Launceston General Hospital had a record 44,723 emergency department presentations last year, up 21.6 per cent from 2008, and Tasmania Health Organisation North chief executive John Kirwan said there was only so much they could increase capacity to cope.
Could town planning make a difference?
As Tasmania's health system is increasingly challenged by high rates of obesity, physical inactivity, unhealthy eating and chronic disease, health advocates are looking to the unseen forces that often influence our wellbeing.
The Heart Foundation Tasmania chief executive Graeme Lynch said this included urban design and infrastructure.
For 10 years the foundation has been developing and pushing for a state policy for healthy places and spaces, which would mandate that state and local governments and developers design towns and facilities with healthy lifestyles in mind.
Labor and the Greens backed the policy during the state election campaign, and Mr Lynch said it had support from the Director of Public Health, the Health and Wellbeing Advisory Council and the Premier's Physical Activity Council.
Deputy opposition leader Jeremy Rockliff said the Liberals would consider a state policy encouraging physical activity as part of their new planning structure.
Mr Lynch said there was strong evidence that urban planning and design could make the healthy choice the easy choice for whole populations.
He said infrastructure for walking, cycling, and good public transport within towns was proven to significantly increase physical activity, and access to shops and community centres helped promote healthy eating.
"This is really important because physical inactivity is one of the - if not now the single biggest - risk factors for heart disease, stroke, diabetes, a lot of cancers and kidney disease," Mr Lynch said.
He said there were strong, proven links between green environments, open spaces and mental health, with parks and community spaces also important for social cohesion.
According to last year's State of Public Health report, 65.5 per cent of Tasmanian adults were obese, 69.4 per cent were insufficiently physically active, and less than 20 per cent of secondary students got enough physical activity in 2011-2012.
Mr Lynch said this was partly fuelled by the state's built environments, with Ravenswood and Rocherlea examples of poor town design which further fuelled disadvantage.

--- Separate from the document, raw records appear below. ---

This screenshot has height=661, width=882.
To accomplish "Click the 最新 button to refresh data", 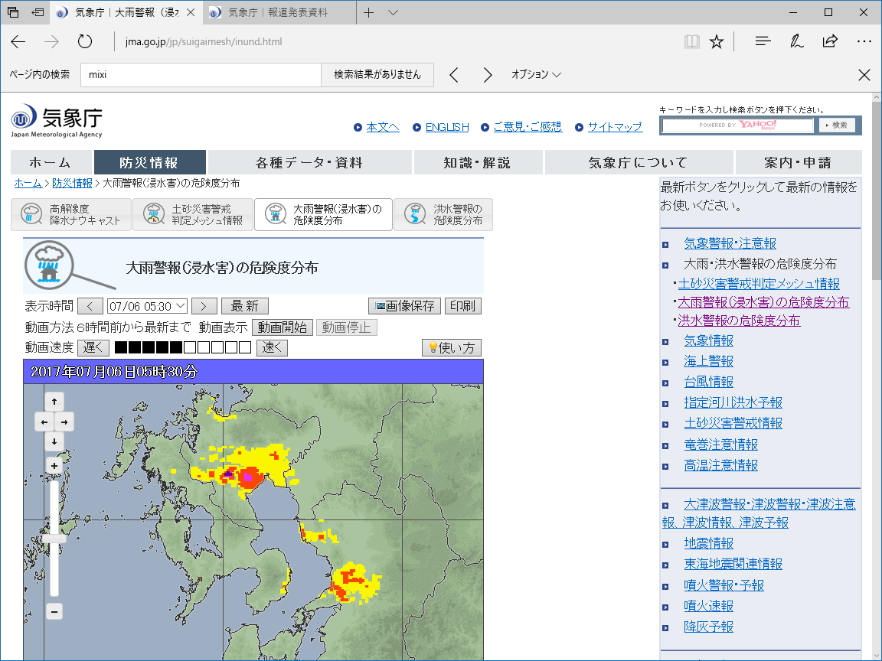I will (244, 305).
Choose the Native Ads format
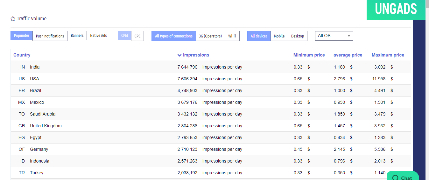Image resolution: width=429 pixels, height=180 pixels. click(x=98, y=36)
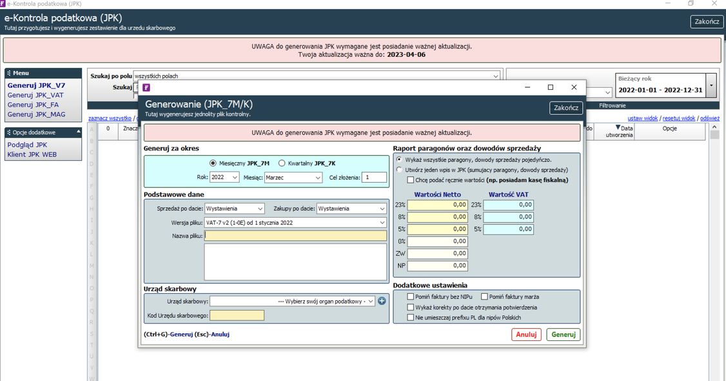Check Chcę podać ręcznie wartości box
The width and height of the screenshot is (726, 381).
click(411, 180)
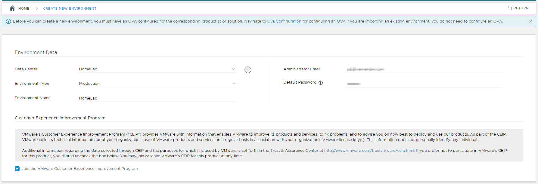Focus the Environment Name text field

157,98
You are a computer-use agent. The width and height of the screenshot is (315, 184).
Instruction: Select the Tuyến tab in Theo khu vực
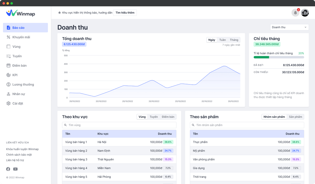(154, 117)
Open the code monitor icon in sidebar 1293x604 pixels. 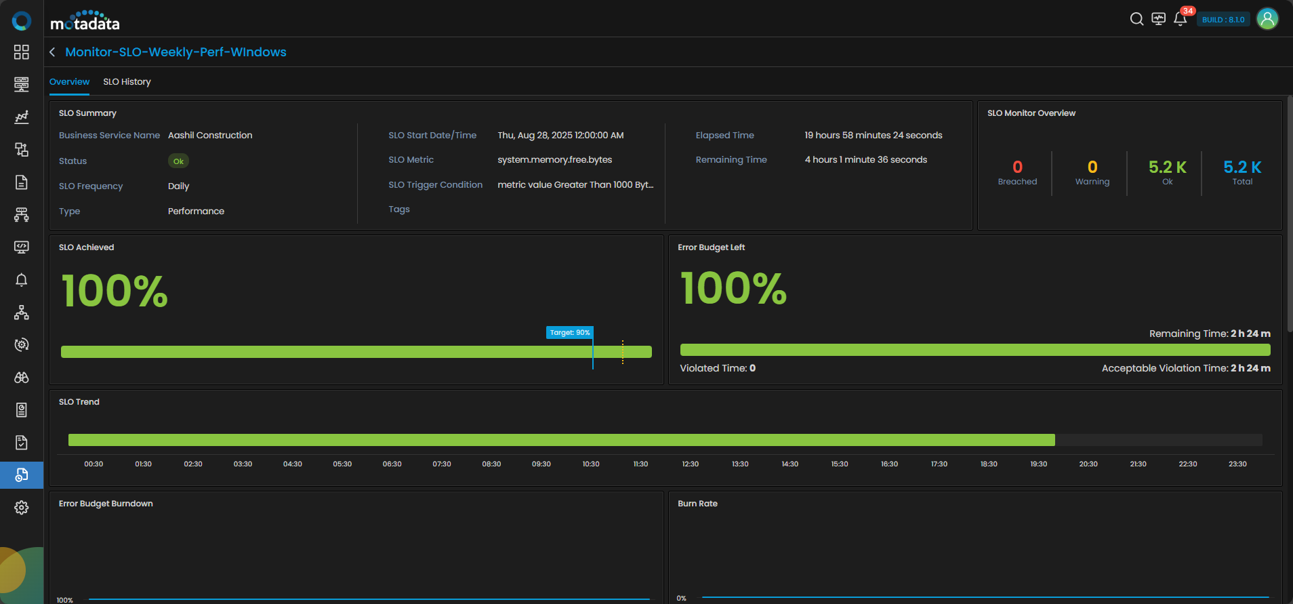[x=22, y=247]
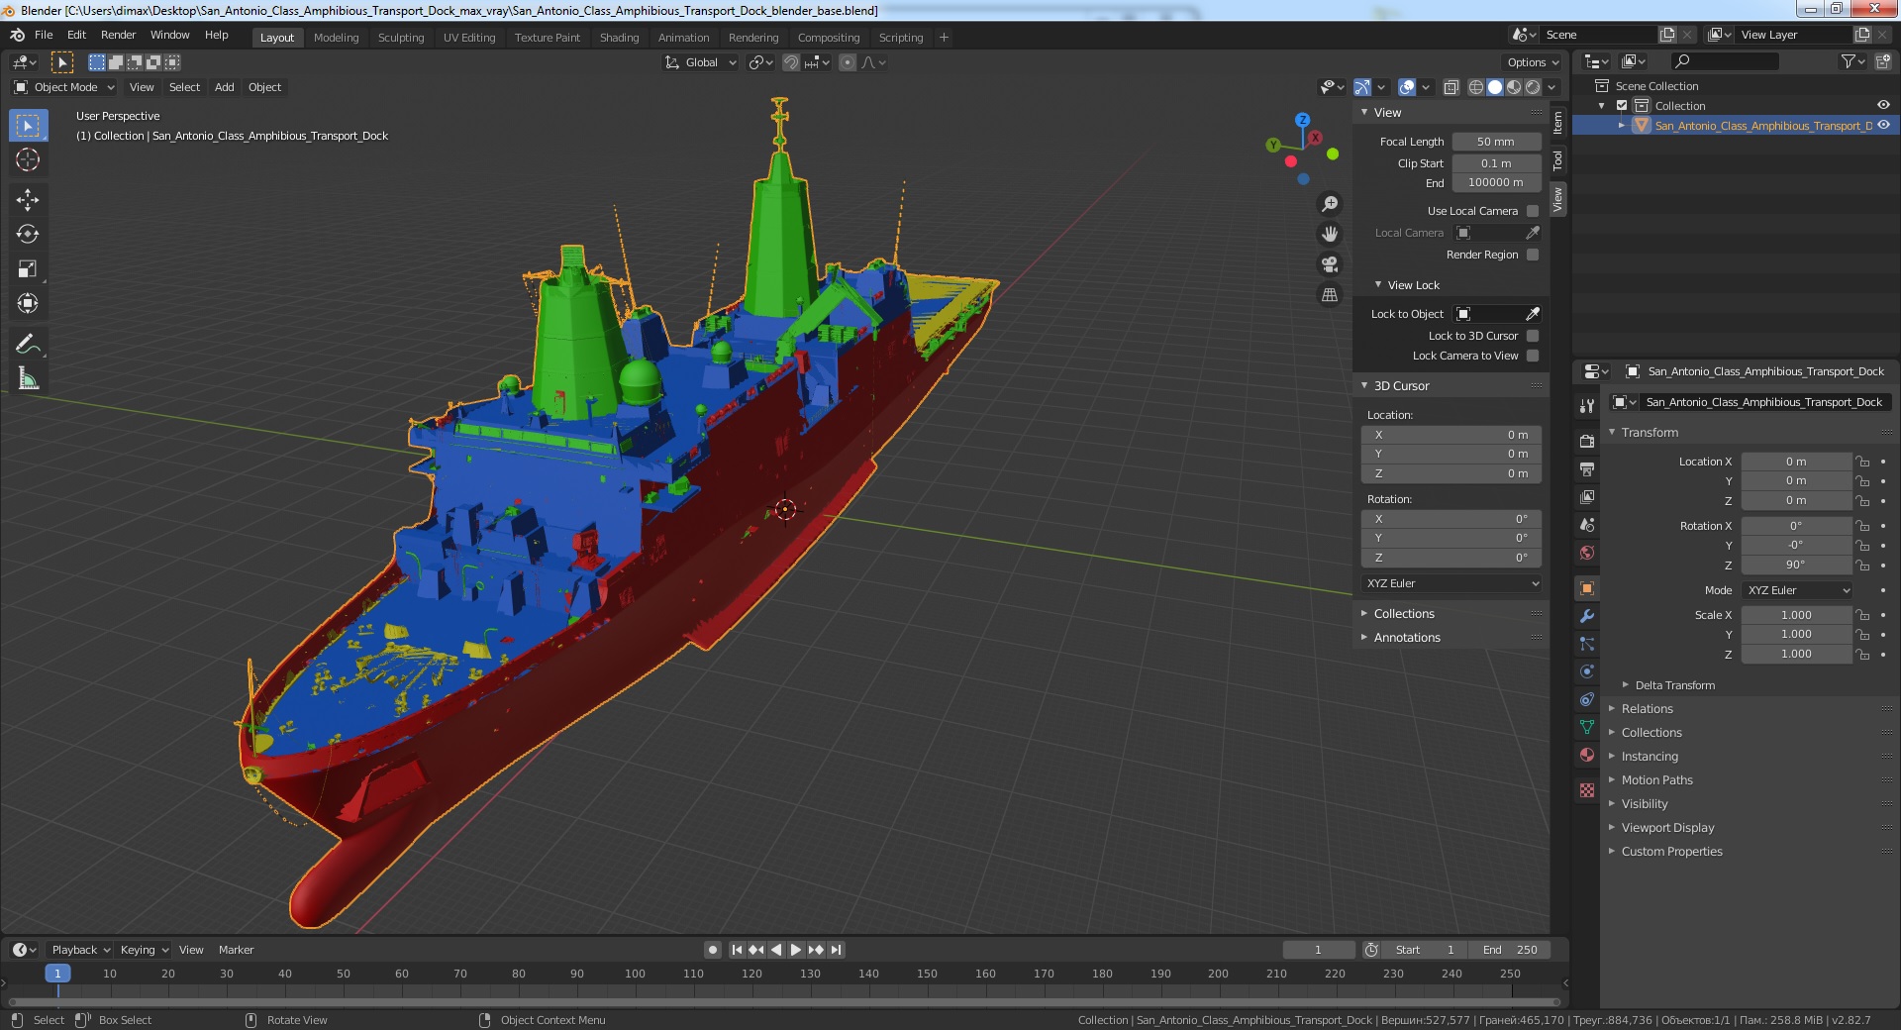Enable Lock to 3D Cursor checkbox
The width and height of the screenshot is (1901, 1030).
pyautogui.click(x=1533, y=336)
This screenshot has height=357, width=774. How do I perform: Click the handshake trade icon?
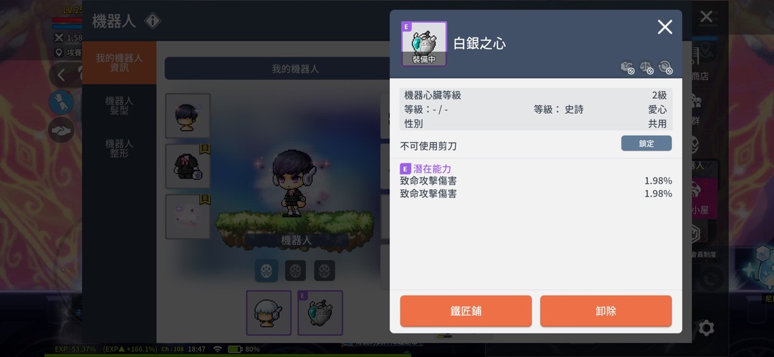pyautogui.click(x=61, y=131)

"Planning has put people who are socially and economically disadvantaged out away from the concentration of the better facilities and open spaces that are well designed, without good walkways and pathways, and just access," Mr Lynch said.
Tasmanian Chamber of Commerce and Industry chief executive Michael Bailey said health-minded design was important to workplace health and safety, the economy and productivity, but he was hesitant to see it legislated as a state policy.
"I think what's a more important discussion is just making sure that businesses and developers understand the benefits of this sort of thinking, that really to me that's where this discussion lies," Mr Bailey said.
Property Council of Australia state chief executive Mary Massina said anything that ensured better planning and consistency across Tasmanian cities was a good thing.
Ms Massina said the Property Council had called for a set of interlocking state policies, which would set guidelines for governments on what was achievable and what the targets were.
"What we actually need to ensure, is state policies when they are developed, actually are mutually supportive of each other," she said.
Mr Lynch said he had heard concerns that the policy would create red tape, but insisted it would only guide future planning decisions.
"It doesn't actually cost money because it's a way of designing, not actually imposing cost burdens on people," Mr Lynch said.
He said if the state government was serious about making Tasmania the healthiest state in Australia by 2025, they would have to consider the Heart Foundation's state policy."The most powerful way of changing the health and wellbeing for the whole of population ... is doing health by stealth or making healthy choices the easy choices, where individual decision making doesn't come into it, you just create a healthier environment," Mr Lynch said.